++++ PROVIDED ENTRIES ++++

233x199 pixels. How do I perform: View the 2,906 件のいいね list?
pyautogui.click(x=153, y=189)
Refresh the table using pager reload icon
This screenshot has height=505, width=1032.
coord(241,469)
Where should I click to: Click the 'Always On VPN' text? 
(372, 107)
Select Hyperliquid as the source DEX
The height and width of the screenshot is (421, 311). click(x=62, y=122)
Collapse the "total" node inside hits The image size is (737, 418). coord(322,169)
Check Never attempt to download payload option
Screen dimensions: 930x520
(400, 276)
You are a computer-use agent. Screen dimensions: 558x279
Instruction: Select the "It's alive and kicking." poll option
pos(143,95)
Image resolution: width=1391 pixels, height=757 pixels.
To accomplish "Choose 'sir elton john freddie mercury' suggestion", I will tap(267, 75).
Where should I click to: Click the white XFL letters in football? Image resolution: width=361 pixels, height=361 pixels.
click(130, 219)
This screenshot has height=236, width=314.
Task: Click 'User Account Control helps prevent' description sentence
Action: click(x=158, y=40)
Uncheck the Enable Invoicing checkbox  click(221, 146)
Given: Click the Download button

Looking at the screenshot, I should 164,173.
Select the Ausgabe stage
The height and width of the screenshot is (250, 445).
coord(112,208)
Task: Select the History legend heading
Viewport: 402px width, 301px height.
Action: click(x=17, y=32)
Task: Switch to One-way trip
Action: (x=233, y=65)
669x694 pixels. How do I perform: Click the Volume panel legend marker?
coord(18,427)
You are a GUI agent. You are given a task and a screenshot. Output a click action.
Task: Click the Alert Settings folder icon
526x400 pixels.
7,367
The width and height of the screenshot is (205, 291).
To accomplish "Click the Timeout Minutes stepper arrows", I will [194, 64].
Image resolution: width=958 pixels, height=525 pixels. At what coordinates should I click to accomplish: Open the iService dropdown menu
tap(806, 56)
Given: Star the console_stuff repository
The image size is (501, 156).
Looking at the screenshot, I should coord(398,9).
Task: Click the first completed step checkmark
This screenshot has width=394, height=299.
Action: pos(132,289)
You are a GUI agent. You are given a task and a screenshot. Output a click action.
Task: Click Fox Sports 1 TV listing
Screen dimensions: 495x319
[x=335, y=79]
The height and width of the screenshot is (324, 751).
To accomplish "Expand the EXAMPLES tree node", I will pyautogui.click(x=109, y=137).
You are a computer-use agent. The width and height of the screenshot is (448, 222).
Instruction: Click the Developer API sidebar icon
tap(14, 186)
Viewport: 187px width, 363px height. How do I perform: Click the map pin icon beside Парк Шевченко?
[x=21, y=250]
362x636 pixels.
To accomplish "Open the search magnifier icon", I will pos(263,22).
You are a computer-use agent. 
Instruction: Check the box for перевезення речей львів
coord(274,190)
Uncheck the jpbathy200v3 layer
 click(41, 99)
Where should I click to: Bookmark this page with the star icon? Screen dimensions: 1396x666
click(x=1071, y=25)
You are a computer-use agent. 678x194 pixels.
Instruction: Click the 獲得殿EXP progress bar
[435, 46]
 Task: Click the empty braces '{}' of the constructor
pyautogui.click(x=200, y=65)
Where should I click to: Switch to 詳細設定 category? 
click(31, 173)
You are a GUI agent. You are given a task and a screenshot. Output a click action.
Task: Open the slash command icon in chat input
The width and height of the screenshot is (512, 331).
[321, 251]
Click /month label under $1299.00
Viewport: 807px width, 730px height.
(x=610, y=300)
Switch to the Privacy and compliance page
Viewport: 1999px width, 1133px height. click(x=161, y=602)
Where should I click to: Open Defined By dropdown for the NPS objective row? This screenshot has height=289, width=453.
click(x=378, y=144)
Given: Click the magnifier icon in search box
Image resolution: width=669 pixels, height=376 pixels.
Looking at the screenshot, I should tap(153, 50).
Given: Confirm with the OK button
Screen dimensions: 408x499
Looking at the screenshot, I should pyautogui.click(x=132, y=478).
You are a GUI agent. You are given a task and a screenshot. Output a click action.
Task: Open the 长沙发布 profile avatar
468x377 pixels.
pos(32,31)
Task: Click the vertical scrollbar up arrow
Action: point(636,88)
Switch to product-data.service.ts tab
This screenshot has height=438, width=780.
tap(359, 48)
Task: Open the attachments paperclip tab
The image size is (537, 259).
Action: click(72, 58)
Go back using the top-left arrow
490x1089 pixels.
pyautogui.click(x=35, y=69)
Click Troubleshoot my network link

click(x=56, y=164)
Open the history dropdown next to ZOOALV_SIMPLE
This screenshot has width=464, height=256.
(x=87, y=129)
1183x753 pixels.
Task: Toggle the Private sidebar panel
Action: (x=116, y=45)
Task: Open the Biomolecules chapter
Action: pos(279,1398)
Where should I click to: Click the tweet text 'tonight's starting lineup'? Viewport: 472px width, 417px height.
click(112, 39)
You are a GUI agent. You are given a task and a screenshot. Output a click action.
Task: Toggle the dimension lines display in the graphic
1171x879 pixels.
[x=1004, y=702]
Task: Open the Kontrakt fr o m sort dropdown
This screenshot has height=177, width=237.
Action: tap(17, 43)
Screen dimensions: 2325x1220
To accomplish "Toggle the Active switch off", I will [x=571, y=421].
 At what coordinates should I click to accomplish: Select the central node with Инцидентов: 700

++++

YOUR OBJECTIVE: Lines above with the string "node" need to be found and copied.

EXERCISE ANSWER:
Collapse the "total" node inside hits The image size is (737, 418). coord(322,169)
To accomplish "Expand the EXAMPLES tree node", I will pyautogui.click(x=109, y=137).
 At what coordinates should I click to accomplish: Select the central node with Инцидентов: 700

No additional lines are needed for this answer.